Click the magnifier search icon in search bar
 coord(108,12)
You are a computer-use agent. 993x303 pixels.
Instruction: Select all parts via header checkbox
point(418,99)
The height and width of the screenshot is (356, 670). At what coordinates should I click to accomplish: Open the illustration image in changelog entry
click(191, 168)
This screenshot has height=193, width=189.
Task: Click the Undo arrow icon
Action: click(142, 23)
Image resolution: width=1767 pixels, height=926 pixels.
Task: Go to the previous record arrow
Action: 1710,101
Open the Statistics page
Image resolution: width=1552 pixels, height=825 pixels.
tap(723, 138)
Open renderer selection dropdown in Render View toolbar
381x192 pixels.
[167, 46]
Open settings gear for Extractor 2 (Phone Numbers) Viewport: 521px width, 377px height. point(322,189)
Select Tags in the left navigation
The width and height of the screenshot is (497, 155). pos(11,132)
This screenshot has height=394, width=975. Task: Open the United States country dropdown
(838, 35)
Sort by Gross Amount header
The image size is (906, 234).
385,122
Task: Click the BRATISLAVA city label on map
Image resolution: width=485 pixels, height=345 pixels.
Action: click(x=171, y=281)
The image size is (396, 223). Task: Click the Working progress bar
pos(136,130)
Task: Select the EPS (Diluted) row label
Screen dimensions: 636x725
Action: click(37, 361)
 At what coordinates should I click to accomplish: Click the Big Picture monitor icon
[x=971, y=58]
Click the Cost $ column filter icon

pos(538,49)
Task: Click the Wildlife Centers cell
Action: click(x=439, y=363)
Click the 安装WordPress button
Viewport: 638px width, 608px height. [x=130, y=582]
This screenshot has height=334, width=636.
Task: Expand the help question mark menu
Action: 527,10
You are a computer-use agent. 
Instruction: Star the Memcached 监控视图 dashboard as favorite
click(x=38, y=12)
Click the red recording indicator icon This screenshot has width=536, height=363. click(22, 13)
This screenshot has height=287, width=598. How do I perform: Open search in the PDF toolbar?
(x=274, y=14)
────────────────────────────────────────
Keep only those lines of the records that hold "computer", and return them.

You are a computer-use agent. 993x303 pixels.
You are a computer-use agent. 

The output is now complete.